FBME Exec Says Bank, Accused Of Money Laundering, Was Unfairly Treated

LONDON—FBME Bank Ltd., a Tanzania-based lender accused of money laundering, says it is the victim of a witch hunt.

This summer the bank was putting the finishing touches on a gleaming 5,000-square-meter office in Cyprus, where it does most of its business, when it received two pieces of bad news. In July, the U.S. Treasury Department alleged that FBME was a money-laundering conduit for terrorist financiers and organized-crime figures among others. Then Cyprus's central bank, which is trying to overcome the island's reputation for turning a blind eye to allegations of money laundering, seized FBME's local operations.

FBME isn't happy.

The Cyprus Central Bank's July 21 move "was passed in a flagrantly illegal manner," said Michael Saab, a vice president at FBME, in an interview. "We were doing our business. Lending to small and medium businesses."

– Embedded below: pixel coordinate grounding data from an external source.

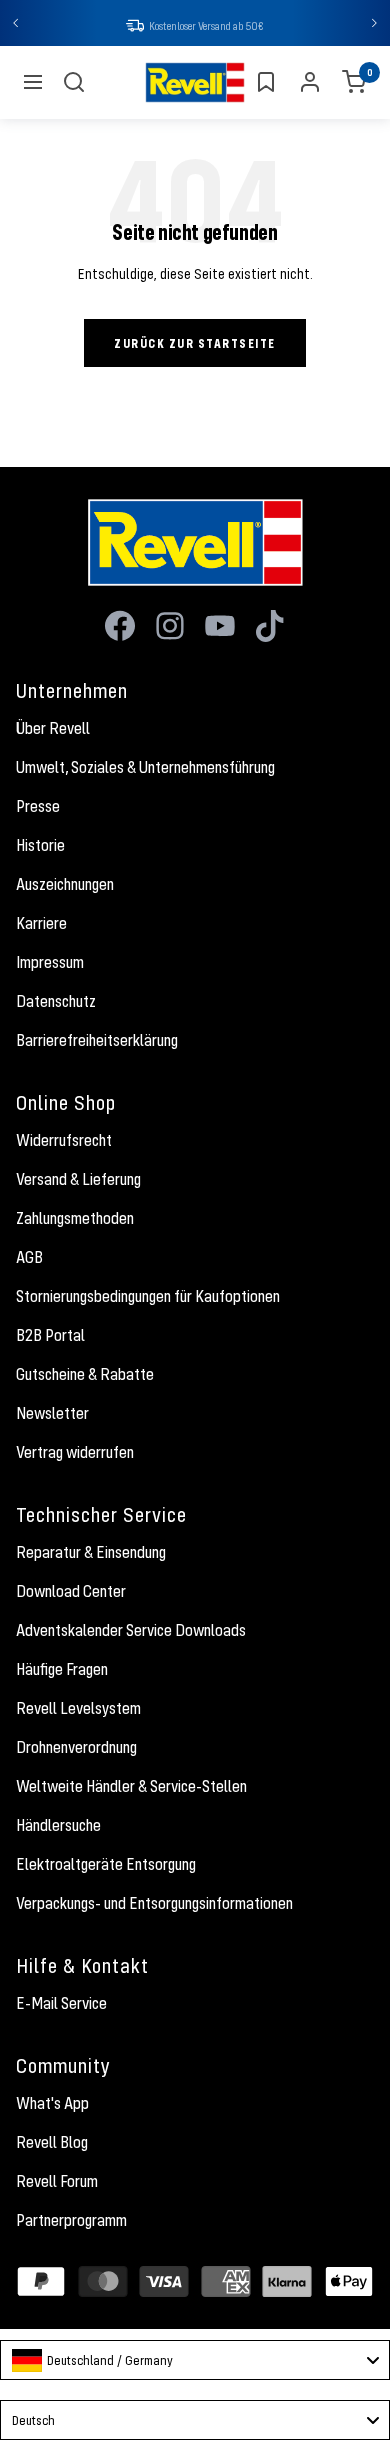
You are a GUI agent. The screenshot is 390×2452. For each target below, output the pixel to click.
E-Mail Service (61, 2003)
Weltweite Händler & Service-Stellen (131, 1786)
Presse (38, 806)
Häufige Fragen (62, 1669)
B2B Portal (50, 1335)
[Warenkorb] (354, 82)
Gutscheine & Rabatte (85, 1374)
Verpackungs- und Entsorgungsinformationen (154, 1903)
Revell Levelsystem (78, 1708)
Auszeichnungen (65, 884)
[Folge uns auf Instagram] (170, 626)
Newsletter (52, 1413)
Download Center (71, 1591)
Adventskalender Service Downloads (131, 1630)
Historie (40, 845)
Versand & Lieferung (78, 1179)
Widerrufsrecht (64, 1140)
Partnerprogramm (71, 2220)
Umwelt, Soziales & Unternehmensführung (145, 767)
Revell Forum (57, 2181)
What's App (52, 2103)
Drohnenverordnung (76, 1747)
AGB (29, 1257)
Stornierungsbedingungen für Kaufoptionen (148, 1296)
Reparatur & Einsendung (91, 1552)
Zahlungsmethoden (75, 1218)
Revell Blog (52, 2142)
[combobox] (195, 2360)
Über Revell (53, 728)
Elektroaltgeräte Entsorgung (106, 1864)
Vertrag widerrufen (75, 1452)
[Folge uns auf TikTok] (270, 626)
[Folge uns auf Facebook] (120, 626)
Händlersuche (58, 1825)
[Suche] (74, 82)
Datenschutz (56, 1001)
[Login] (310, 82)
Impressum (50, 962)
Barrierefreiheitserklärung (97, 1040)
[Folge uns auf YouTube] (220, 626)
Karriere (41, 923)
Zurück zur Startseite (195, 343)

The central bank, which is trying to find a buyer for FBME's Cypriot branches, said it seized the operations in order to protect the bank's depositors, who were at risk after international banks largely ceased doing business with FBME due to money-laundering concerns.

FBME has described itself as "shocked" by the U.S. Treasury's allegations. The bank has until Sept. 22 to reply to the allegations and has hired consultants Ernst & Young to review its accounts. Asked whether FBME was engaged in money laundering, Mr. Saab demurred, pending the results of the internal review. "If I said we did or didn't is neither here nor there," he said.